If you are making a connection or executing a slow or long process, you must push it up.
- Your entire program should not be in a function. It takes work to test an Uber function. Break it down into
small functions that do one thing.
- It needs to be split if you have more than a few lines in a function.
- Data analytics
- get stats on the data to help you understand the datasets.
- Ask what the min and max sensor readings should be.
- how many rows and columns
- Get a list and count of the domain of values (DOV) for text fields.
- DOV Is the unique list of values in a field.
- If you get a DOV of a state name column, you would expect to see 50 entries, one for each state. If you
see 86 entries, then you have a data quality problem.

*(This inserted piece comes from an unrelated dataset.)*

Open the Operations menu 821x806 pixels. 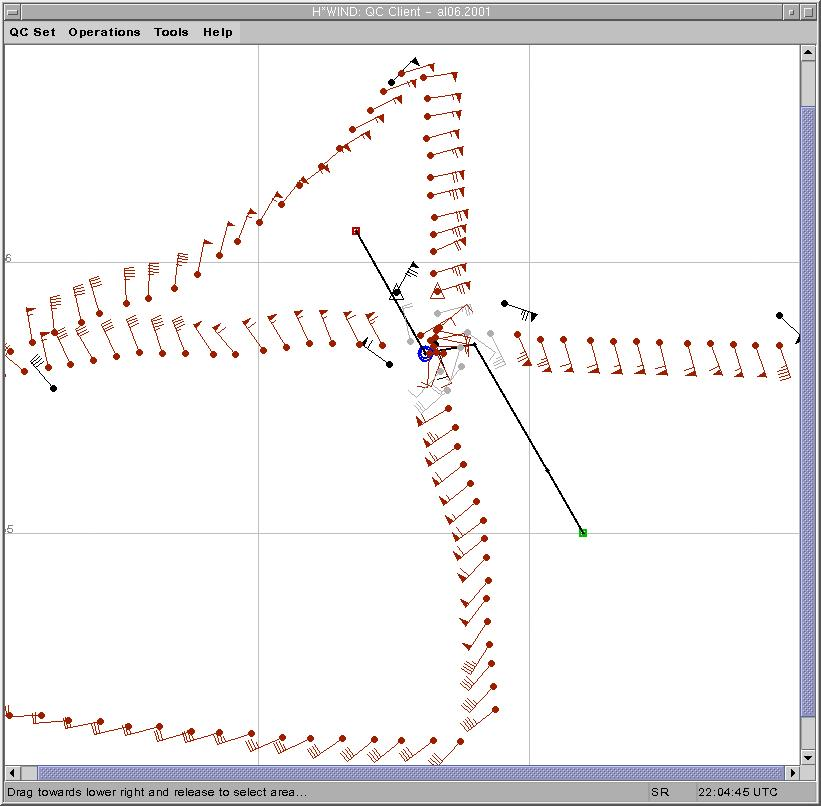(x=104, y=32)
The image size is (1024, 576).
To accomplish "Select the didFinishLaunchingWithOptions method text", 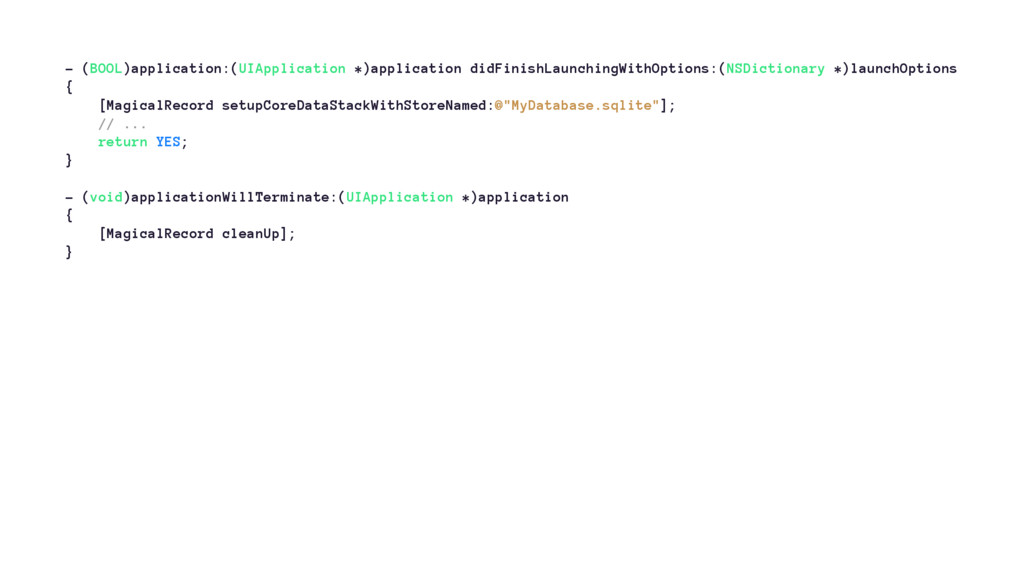I will tap(589, 69).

- It is also helpful to get a count of the DOV data. If your customer base is the entire US, then you
would expect a reasonable distribution between values based on state population. If the state of CT has
10x the count of CA, then it should be investigated.
- What are all the distinct values in the merchant's name?
- Get the max and average of numeric fields.
- Min and max of an age column should be 1 to 120 max. If you see other values, then check the data
quality
- Make notes of all your findings and talk to data owners.
- JOINS
- anytime data is entered, you need to analyze the join columns
- get DOV for all joined columns and compare
- Always perform a full outer join first, letting you see the matched and unmatched values. You might spot a
join failing due to a space or misspelling.
- You might find that you are joining null values on each side, which could have been eliminated with a 'not
null' clause in the query.
- Inspect the full outer join results and get a count of matches on the left, correct and unmatched.
- Refrain from making assumptions about the data. Talk to the data owner or expert to verify assumptions. You
might omit critical data from the final results if you disregard unmatched and put in a left join.
- Output Tuning
- The output (objects/files) being written to the object store or filesystem must align with the storage
service's recommendations.
- When writing to AWS's S3 storage system, using the parquet file format with snappy compression and a 1GB
object size is recommended.
- The best way to do this is to write the dataset to the object store without any modifications. Then, inspect
the object sizes and adjust using repartitioning or max output size.
- Partitioning
- Partitioning is essential for query performance from an end-user and application perspective.
- End-user partitions are usually different then partitions used by ETL or processes.
- A standard ETL partition is by data arrival date, such as "asofdate=20230102". End-user queries usually are
not concerned with an arrival date of data and will typically use a transaction date
"transaction_date=20230102".
- Multi-level partitions are often used when data is too large to be contained in a single-level partition. In
such cases, the data might be split by asofdate, source system, transaction date, and transaction state.